The All Blacks test in Chicago this year is going to sell out. For a full week leading into this historic test, the United States rugby fraternity will hold centre stage just as they have always wanted.
The nation's imagination will be there to be captured: a test against the All Blacks at the iconic Soldier Field, televised live on a mainstream network will provide the single greatest opportunity for the sport to win a nationwide audience, new players, sponsors and coaches.
For 80 minutes on November 1, Soldier Field will have the attention of the US sporting public.
And then what?
The All Blacks will hop on a plane to London the next morning and the US, doing its best not to sound a little needy and desperate, will have to ask where exactly this relationship is heading.
Will Chicago be a one-off, or the beginning of something meaningful and regular? Answering that question might be a little challenging for the All Blacks.
There are specific, time sensitive factors behind their decision to play in the US on their way to Europe for tests against England, Scotland and Wales.
The coaching team have a genuine desire to simulate to some extent a psuedo-World Cup scenario of playing a Tier Two nation - which is what they will do in their final pool encounter next year - and then three hard tests back-to-back - to replicate the knockout rounds.
There is also a commercial imperative to their US venture. Main sponsor AIG have not dictated the All Blacks play in the US, but by doing so, the New Zealand Rugby Union will have a stronger hand when it comes to negotiate an extension of the insurer's existing agreement that will expire in 2017.
When those boxes are ticked, what will bring the All Blacks back to the US? The way the Americans are viewing it, they will need to be able to offer the All Blacks either genuine competition or significant financial returns and preferably both.
When the All Blacks played England in 2012 outside the November window, they were paid $4.5 million and were definitely challenged on the field, as it remains the only game they have lost under Steve Hansen.
By comparison, the All Blacks will pocket $1 million from the Chicago test and the prospect of genuine competition may seem a forlorn hope by the time the two teams trudge off Soldier Field. The US Eagles, brave and committed as they are, remain an underwhelming presence.

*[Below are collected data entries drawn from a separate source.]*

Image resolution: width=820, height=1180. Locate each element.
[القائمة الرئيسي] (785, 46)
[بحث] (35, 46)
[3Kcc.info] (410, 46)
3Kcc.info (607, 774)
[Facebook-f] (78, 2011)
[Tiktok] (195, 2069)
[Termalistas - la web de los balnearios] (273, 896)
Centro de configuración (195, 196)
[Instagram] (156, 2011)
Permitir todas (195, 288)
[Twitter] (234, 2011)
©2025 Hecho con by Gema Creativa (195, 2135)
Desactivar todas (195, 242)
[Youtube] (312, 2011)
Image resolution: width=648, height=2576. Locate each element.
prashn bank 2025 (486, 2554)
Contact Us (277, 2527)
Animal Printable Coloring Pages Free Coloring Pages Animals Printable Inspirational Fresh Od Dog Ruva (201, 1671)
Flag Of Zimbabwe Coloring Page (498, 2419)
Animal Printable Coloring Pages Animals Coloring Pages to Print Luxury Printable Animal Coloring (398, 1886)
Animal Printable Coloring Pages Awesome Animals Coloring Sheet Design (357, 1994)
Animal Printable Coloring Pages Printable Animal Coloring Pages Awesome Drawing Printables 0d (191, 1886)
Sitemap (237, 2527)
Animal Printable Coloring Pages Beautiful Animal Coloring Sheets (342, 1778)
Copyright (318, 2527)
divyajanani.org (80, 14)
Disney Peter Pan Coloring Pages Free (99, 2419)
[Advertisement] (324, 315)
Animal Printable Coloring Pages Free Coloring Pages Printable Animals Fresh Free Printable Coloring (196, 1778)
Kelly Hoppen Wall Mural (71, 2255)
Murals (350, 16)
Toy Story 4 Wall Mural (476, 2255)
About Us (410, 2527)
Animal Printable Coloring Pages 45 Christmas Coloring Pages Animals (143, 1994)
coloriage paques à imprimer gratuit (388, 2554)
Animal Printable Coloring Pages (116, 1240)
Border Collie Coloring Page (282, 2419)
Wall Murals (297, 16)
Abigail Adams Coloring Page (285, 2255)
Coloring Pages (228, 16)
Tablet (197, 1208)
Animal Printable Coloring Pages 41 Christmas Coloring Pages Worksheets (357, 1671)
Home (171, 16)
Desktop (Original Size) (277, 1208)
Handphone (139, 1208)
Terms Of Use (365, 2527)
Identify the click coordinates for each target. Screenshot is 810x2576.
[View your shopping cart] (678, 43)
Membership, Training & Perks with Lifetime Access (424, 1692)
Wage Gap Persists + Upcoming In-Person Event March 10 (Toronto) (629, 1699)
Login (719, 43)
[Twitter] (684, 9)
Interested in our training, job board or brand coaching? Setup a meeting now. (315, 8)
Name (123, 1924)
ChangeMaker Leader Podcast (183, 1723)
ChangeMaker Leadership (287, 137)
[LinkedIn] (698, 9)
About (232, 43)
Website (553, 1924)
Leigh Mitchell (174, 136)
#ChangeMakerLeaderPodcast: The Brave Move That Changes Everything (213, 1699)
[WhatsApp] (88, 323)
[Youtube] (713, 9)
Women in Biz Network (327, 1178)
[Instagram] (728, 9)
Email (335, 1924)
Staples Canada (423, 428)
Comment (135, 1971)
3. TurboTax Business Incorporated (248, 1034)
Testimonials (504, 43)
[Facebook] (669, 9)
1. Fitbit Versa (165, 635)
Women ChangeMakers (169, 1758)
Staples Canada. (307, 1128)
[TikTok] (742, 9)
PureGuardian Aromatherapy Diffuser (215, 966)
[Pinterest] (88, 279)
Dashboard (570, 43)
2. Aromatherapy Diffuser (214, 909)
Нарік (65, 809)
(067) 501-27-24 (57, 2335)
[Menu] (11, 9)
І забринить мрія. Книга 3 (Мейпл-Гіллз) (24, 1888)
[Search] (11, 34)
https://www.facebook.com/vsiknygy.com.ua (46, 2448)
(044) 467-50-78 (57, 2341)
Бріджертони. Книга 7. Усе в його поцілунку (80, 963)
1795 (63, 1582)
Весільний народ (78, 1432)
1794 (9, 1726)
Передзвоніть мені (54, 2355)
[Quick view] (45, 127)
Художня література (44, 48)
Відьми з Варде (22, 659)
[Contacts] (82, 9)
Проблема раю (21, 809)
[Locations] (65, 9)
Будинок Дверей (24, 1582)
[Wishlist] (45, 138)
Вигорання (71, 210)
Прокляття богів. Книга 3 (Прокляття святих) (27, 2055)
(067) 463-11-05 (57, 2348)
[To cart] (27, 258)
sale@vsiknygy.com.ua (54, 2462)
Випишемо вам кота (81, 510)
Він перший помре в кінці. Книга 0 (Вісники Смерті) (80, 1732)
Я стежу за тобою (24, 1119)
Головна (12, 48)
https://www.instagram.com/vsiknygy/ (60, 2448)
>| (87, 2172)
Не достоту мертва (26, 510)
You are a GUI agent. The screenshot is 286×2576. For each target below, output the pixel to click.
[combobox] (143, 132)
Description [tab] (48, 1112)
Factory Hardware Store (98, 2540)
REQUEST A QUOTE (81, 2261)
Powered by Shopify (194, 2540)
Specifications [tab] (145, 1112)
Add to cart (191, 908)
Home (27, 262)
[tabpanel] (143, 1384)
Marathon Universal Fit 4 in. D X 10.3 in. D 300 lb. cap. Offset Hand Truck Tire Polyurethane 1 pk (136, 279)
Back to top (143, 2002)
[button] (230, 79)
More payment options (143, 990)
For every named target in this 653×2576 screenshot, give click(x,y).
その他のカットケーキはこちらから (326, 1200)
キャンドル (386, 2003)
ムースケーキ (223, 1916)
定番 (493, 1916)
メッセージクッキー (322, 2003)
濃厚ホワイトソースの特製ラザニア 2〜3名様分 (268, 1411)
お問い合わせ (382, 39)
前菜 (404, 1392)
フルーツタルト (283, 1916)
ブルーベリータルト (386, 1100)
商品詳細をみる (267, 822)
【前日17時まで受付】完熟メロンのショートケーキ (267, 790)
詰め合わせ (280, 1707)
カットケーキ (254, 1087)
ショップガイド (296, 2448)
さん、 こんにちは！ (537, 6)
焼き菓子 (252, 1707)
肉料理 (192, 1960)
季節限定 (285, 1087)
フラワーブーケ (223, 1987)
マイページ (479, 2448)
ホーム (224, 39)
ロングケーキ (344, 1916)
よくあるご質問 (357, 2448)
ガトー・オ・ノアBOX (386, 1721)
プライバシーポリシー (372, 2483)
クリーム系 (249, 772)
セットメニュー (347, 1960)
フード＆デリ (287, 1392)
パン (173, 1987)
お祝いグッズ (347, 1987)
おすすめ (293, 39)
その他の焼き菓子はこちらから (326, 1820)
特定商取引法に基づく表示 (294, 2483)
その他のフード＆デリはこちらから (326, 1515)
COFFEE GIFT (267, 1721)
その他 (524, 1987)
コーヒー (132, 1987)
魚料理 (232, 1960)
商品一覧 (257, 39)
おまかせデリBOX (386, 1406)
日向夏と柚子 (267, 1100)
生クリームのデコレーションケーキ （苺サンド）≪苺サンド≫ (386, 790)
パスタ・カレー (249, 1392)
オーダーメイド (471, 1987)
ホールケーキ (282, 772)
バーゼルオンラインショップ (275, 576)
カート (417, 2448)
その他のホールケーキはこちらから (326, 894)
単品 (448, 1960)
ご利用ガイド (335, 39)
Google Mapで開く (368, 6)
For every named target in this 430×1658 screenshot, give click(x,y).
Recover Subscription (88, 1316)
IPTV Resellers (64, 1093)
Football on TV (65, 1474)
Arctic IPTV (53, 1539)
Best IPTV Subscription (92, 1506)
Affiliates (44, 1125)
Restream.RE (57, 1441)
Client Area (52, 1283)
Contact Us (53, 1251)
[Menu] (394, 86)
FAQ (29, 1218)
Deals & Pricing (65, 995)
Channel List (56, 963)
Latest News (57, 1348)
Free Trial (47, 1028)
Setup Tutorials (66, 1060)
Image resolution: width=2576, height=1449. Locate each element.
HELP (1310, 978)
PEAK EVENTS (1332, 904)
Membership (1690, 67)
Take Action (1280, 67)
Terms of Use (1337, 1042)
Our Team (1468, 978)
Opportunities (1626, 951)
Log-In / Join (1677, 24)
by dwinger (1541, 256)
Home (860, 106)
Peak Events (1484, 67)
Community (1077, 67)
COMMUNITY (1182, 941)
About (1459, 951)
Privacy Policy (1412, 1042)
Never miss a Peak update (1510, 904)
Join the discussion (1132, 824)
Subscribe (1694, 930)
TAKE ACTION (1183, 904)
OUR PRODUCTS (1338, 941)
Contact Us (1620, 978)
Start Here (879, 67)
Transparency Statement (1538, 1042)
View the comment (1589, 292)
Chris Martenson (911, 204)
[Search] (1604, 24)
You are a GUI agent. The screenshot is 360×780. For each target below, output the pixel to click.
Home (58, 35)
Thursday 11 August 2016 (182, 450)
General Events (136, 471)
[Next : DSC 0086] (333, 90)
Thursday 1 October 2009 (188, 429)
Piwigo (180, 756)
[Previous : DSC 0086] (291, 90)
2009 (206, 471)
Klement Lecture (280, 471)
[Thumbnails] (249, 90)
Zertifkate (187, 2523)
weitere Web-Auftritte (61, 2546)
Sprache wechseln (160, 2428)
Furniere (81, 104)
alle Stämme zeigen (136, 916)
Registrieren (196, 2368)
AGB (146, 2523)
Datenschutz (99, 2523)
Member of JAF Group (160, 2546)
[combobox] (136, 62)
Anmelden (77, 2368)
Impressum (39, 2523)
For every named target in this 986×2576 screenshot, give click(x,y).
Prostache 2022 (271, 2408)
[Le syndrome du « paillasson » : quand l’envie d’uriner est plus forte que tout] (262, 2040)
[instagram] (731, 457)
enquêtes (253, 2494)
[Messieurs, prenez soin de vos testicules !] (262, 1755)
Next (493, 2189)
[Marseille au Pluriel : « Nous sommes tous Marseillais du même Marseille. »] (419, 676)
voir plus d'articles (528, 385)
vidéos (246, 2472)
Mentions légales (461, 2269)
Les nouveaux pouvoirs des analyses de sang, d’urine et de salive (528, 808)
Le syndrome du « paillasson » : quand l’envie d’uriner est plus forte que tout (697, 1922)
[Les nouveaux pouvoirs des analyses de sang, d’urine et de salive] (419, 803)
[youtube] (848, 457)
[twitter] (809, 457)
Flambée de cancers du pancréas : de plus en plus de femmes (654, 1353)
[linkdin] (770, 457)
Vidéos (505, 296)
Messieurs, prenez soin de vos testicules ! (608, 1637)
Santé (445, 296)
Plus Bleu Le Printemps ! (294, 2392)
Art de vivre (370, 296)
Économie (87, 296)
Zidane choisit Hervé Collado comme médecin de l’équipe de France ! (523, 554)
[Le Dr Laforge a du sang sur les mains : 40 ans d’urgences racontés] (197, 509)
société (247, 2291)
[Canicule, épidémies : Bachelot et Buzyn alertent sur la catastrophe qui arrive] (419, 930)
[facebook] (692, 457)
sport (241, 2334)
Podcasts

The gap could be 50 points. It might be more and that will give the impression the Eagles are decades away from challenging.
Possibly not, though. US Rugby has been smart and patient in the past 10 years - playing the long game by building from the bottom up.
Rookie Rugby - a carbon copy of New Zealand's Rippa Rugby - has been massively successful in driving up participation rates and there are now 150,000 registered five-year-olds playing.
Rugby is no longer a counterculture sport - an alternative for failed or aspiring American football players.
Now, there is a generation of players brought up on rugby and exclusively dedicated to it. The foundation for success has been laid, which is why both former US Rugby chairman Kevin Roberts and his successor, Bob Latham, predict with a degree of confidence that America could be a viable Tier One nation within 10 years.
That forecast is supported by their expectation that it won't be overly long before the US has its own sustainable professional competition. There is, then, a good chance the All Blacks will be back in the not too distant future. Perhaps November 2018-on a similar World Cup preparation rationale - looms as the most likely return date and who knows after that?
By 2020, the Eagles could at least be offering significant commercial returns. Eight years ago, total revenue for US Rugby was about $5 million, now it is closer to $15 million and no one can see any reason why that growth can't continue or even accelerate.
The sport is largely untouched in terms of broadcast deals and there is the Olympic factor to consider: if the respective men's and women's sevens teams deliver at Rio in 2016, rugby could engage a whole raft of new sponsors and potential investors.